▸ **Entries provided**
★ ★ ★ ★ ★ ★ ★

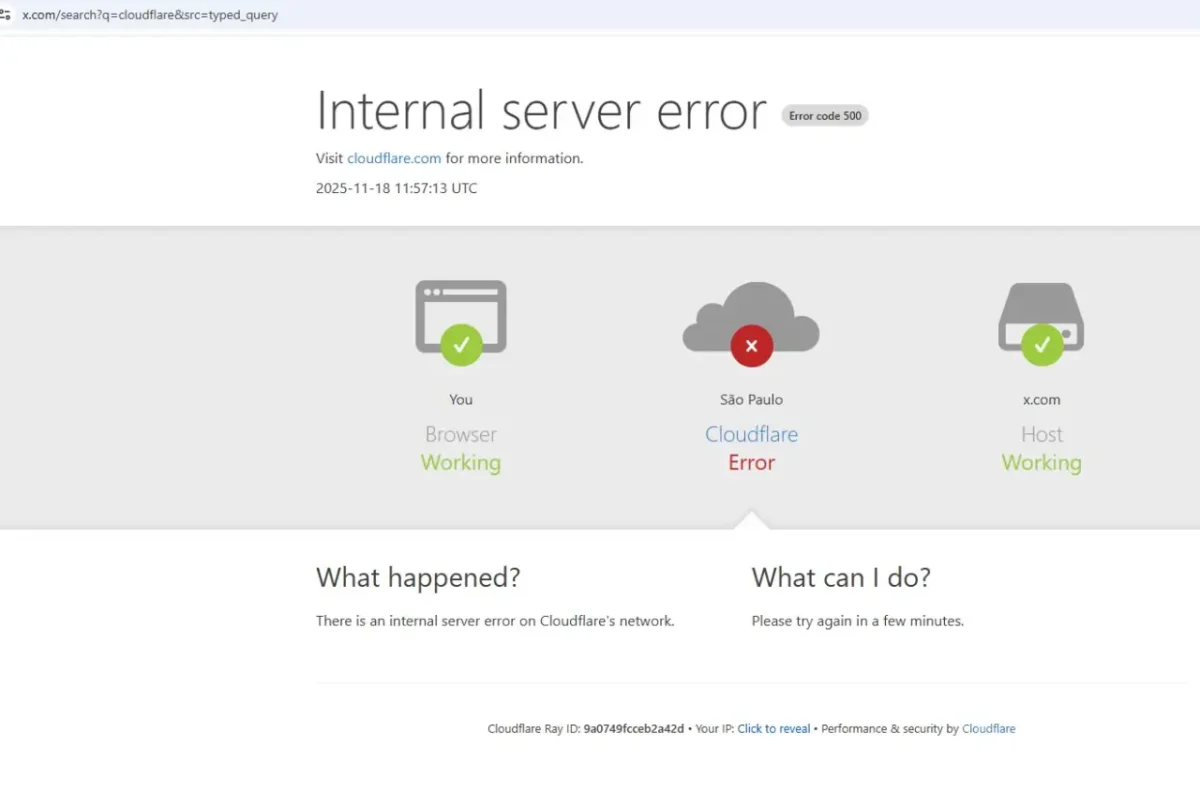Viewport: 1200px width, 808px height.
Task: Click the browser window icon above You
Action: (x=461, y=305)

★ ★ ★ ★ ★ ★ ★

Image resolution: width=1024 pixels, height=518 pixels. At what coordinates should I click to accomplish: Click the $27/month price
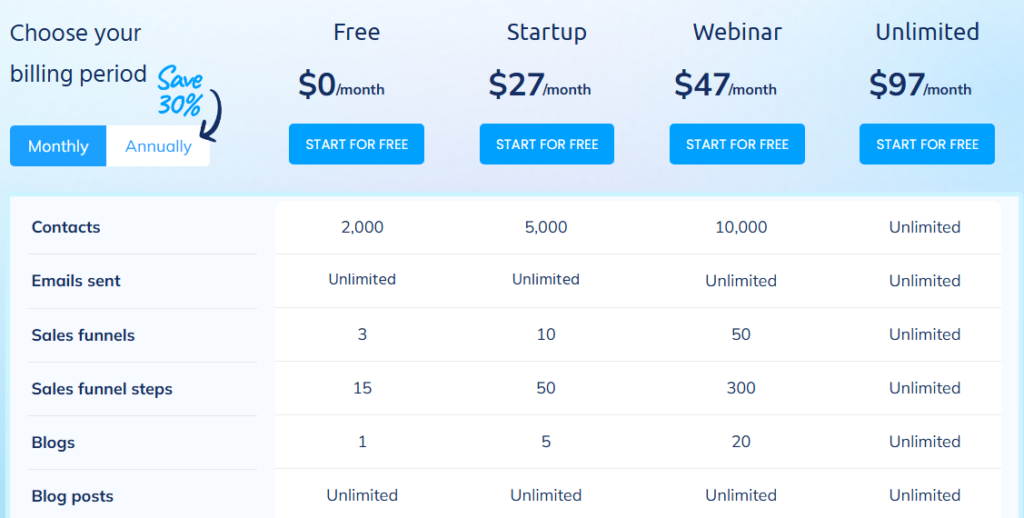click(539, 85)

★ ★ ★ ★ ★ ★ ★

▸ **Task details**
Reproduce the material from the line containing "Viewport: 1200px width, 808px height." up to and including the line containing "Action: (x=461, y=305)", substituting "application window" for "browser window" and leaving everything else unchanged. Omit the pictures from your answer.

▸ **Finished answer**
Viewport: 1200px width, 808px height.
Task: Click the application window icon above You
Action: (x=461, y=305)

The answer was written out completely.